1. Don't confuse "story", "plot" and "structure". Sure, they're connected, and all books need a basic storyline, but there are different ways of letting the plot unfold. Sometimes, for instance in crime or spy fiction, the reader is often intended to feel confused: the entire story is revealed in the last few pages. Some stories start from the finishing point and describe how the central character got there. If the structure doesn't work for you personally, then say so, but that doesn't mean it's wrong.
2. Don't assume a central character has to be credible or likeable. The flawed anti-hero can do daft things, and can even be a pretty daft person: the concept of a little Belgian with a waxed moustache mincing around solving crimes is fairly incredible – but it works. The reader has to find the central character engaging, but that's not the same thing at all. What fails to engage you might engage other readers.

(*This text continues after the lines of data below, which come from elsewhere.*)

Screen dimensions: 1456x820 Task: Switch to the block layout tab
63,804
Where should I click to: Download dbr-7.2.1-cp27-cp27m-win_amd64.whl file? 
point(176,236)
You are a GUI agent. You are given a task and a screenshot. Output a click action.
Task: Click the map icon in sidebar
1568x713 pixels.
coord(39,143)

3. Don't get too hung up on background detail. A book can have too much or too little, or the detail can be wrong, but all of these can be corrected in edits or re-writes. It's the story that matters.
4. Don't "read a book by numbers" – with a check-list of things to write about. A novel is a work of art, and it deserves to be viewed as a complete entity. If you're struggling for something to write about in your feedback, then fine, a checklist can act as a useful prompt, but that's about it.

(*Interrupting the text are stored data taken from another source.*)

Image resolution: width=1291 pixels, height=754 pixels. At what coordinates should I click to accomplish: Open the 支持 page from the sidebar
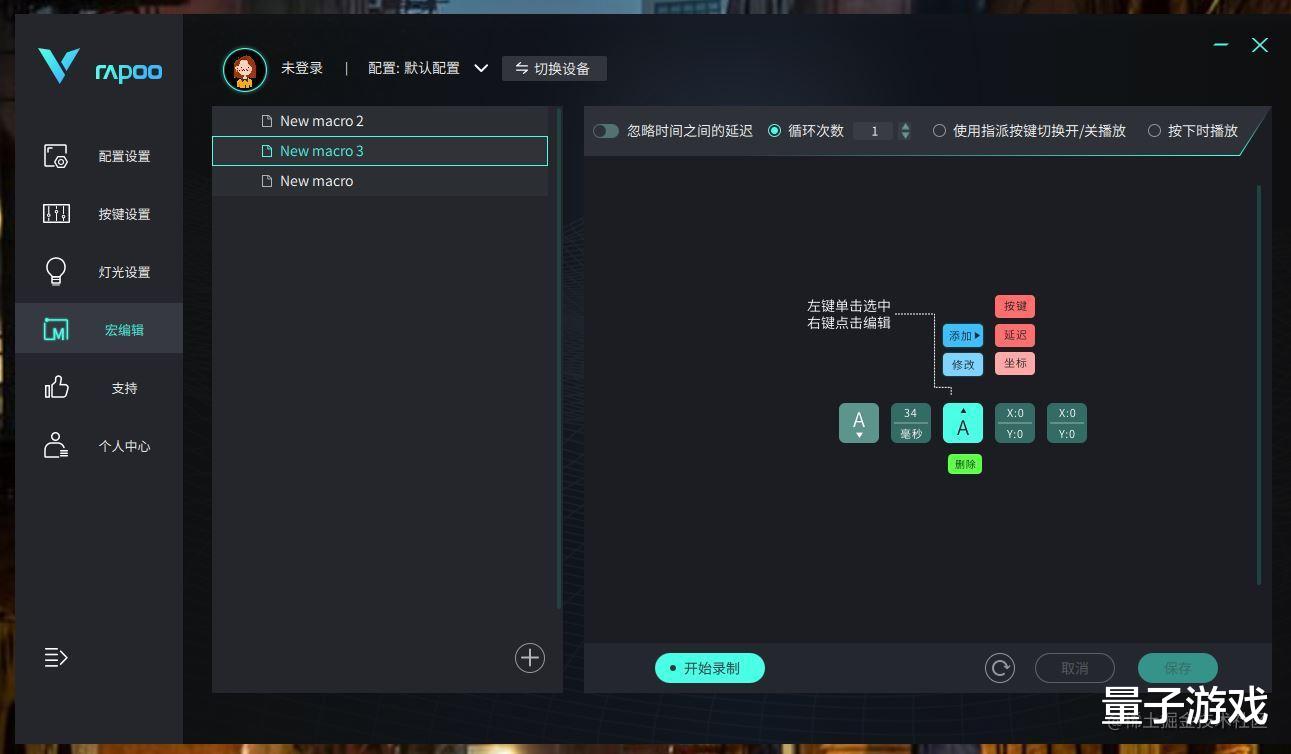pyautogui.click(x=100, y=387)
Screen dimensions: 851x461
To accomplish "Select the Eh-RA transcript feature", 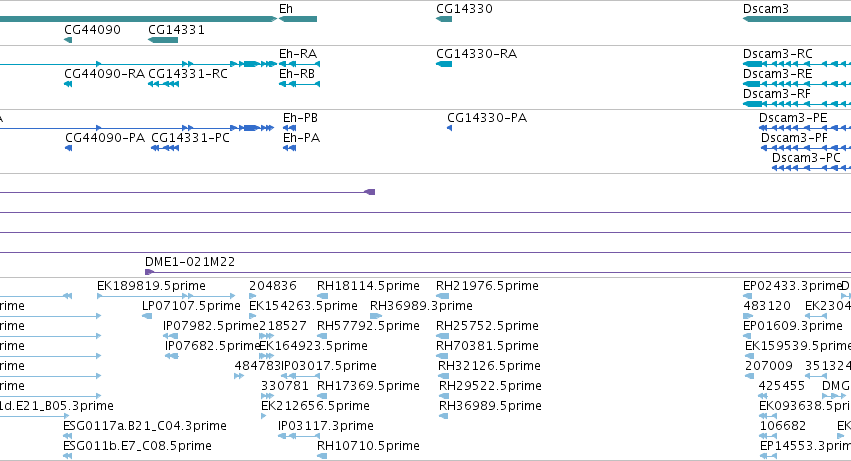I will coord(299,64).
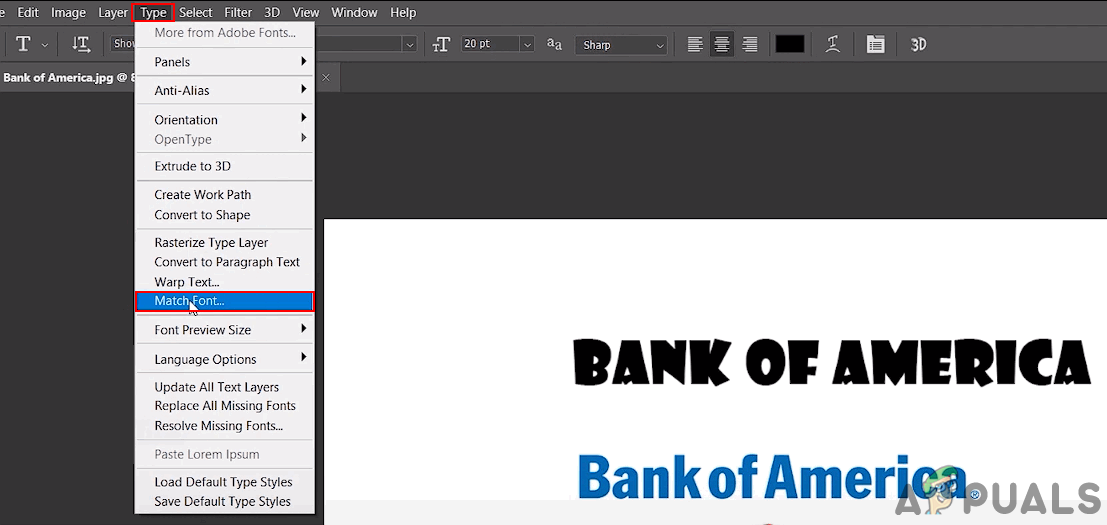Toggle the Character and Paragraph panels icon
Viewport: 1107px width, 525px height.
pos(875,44)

5. Finally, please never, never, never tell an author that their book is not fit for public consumption. Not in any way at all. The book might "not be for you", or "not to your taste", or even "not be a good fit for your publishing house", but you should always leave the author encouraged to write more – either to adapt the existing manuscript, or to write something else then return to that manuscript. Telling the author that they can't write or that the submitted manuscript is a 'bad book' is actually the height of arrogance – what special skills do you have to make that judgement?
Remember – that manuscript baby is likely to be the result of many long nights' hard work, perhaps years if it's a first novel. How would you feel if someone told you that your first-born was so ugly it was fit for the bin?